2 “Zero” is not a quantifier

While it is clear that “zero” at times refers to the numerical concept “0”, as in “division by zero”, it is tempting to think that there is a distinct second use of “zero” which is purely quantificational. That is “zero emails” is simply synonymous to “no emails”, albeit perhaps a bit more emphatic due to the choice of the more marked (less frequent) “zero” over “no”.

It would be relatively straightforward to account for “zero” in this way if we think of it as a generalised quantifier: a relation between sets. Whereas “no A B” expresses that the intersection between A and B is empty, “zero A B” equivalently expresses that the intersection between A and B has cardinality 0. Given such an account, we would not expect to find any non-pragmatic differences. As we will show next, however, those predictions are wrong.

2.1 Distributional differences

If “no” and “zero” are equivalent generalised quantifiers, then we would expect them to have a similar distribution. It turns out, however, that in many respects, “zero” behaves distributionally like a numeral, not like a quantifier. A first indication of this is that, like other numerals, it allows NP ellipsis. In contrast, “no” disallows such ellipsis. Only the full DP “none” can be anaphoric to cars in (3).
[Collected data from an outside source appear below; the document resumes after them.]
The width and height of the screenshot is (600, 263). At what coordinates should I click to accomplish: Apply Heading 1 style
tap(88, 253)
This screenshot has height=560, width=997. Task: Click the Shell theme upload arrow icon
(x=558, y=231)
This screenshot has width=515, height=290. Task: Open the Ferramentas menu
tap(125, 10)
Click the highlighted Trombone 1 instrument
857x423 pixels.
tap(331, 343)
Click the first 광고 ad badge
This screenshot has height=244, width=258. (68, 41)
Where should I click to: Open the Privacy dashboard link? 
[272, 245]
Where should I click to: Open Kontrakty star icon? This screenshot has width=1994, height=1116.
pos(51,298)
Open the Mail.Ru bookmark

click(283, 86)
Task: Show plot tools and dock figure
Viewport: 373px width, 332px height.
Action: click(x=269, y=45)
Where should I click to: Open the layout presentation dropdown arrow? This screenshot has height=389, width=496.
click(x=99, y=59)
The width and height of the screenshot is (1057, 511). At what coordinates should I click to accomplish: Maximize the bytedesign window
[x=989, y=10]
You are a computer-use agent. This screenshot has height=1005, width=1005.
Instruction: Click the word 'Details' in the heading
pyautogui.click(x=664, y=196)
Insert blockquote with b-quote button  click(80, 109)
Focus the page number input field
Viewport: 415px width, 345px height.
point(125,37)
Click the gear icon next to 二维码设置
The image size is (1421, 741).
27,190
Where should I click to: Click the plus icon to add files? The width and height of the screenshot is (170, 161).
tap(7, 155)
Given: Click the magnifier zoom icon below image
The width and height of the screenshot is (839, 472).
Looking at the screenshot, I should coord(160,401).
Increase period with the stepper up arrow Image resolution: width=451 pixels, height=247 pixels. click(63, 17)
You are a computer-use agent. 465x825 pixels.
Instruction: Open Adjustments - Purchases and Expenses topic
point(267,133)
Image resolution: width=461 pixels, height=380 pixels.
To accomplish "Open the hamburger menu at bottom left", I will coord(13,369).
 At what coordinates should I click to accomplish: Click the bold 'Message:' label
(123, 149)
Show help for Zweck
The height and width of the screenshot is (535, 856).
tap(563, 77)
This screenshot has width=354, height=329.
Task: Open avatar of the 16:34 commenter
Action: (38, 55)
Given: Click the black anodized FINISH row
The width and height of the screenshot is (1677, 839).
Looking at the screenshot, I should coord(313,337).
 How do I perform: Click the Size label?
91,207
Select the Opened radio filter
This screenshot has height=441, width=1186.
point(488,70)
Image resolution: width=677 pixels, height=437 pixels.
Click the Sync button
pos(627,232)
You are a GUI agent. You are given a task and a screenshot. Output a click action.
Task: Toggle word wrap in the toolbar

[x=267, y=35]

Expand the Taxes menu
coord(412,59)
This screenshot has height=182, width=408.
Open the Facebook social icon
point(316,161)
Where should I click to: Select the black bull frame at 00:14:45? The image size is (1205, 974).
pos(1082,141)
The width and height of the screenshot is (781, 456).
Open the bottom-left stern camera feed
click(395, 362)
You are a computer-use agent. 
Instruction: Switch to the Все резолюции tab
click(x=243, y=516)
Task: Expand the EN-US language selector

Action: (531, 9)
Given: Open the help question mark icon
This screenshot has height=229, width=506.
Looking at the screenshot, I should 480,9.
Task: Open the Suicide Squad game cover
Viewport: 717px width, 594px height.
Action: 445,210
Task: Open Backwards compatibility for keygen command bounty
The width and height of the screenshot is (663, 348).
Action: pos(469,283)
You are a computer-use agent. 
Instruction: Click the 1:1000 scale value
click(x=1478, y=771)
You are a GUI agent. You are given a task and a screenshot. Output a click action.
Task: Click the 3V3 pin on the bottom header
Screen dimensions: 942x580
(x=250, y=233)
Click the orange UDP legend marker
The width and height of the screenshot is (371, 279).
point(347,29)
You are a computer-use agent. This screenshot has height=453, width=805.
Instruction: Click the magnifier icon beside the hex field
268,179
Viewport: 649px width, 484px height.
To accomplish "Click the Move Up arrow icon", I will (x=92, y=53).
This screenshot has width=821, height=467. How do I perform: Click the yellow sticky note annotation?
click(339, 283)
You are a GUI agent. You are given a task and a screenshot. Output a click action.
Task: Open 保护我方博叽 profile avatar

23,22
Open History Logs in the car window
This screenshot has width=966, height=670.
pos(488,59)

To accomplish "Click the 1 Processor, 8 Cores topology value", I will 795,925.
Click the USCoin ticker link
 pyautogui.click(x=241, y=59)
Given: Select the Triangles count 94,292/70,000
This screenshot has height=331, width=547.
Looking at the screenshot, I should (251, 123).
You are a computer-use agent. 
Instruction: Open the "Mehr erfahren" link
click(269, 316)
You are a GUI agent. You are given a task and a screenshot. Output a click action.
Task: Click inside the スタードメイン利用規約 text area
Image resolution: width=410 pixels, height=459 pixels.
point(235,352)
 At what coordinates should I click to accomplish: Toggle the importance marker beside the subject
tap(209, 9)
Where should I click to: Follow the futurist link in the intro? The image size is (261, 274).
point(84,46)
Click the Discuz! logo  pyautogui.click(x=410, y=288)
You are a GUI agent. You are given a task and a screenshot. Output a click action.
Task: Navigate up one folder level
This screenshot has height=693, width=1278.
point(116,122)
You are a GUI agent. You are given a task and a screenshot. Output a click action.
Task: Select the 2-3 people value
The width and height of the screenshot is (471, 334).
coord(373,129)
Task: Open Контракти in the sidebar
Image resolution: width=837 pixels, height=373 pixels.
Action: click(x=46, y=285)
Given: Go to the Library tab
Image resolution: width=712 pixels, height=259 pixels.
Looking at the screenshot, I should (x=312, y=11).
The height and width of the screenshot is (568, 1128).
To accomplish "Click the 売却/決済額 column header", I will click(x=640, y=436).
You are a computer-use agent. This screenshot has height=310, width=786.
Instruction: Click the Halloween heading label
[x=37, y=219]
(3) a. John owns four cars. Bill owns zero (*ones).
  b. John owns four cars. Bill owns thirteen (*ones).
  c. John owns four cars. Bill owns *no/none.

According to our native speaker informants, measure nouns like “litre” and “metre” combine with numerals, and also with “zero”. Yet, they are infelicitous with “no”:

(4) There are { zero/thirteen/??no } litres of milk in the fridge.

Ratio expressions like “DP per N” only allow a very specific class of DPs, especially numeral ones: “they sold { a hundred/*all } tickets per week”. Our informants tell us that, here too, “zero” pairs with numerals and not with “no”. For instance:

(5) This drink contains { zero/thirteen/*no } grams of sugar per bottle.

Another environment that is suitable for numerals is multiplicatives, as in (6).

(6) John visited his grandmother { zero/thirteen/??no } times.

In terms of distribution, then, “zero” appears to behave like a normal numeral. Although we take this to be suggestive of a non-quantificational nature to “zero”, it could of course in principle be that, although “zero” and “no” are semantically equivalent, they differ starkly in their syntactic requirements. That is, in order to show that a quantificational analysis is on the wrong track, we will have to show that “zero” and “no” differ in important semantic respects. As we will show next, they do.

2.2 Polarity and NPI licensing

“Zero” and “no” are obviously negative expressions. They differ, however, with respect to the nature of their negativity. In subject position, negative quantifiers trigger positive tag questions, just like sentential negation does, as shown in the following contrasts.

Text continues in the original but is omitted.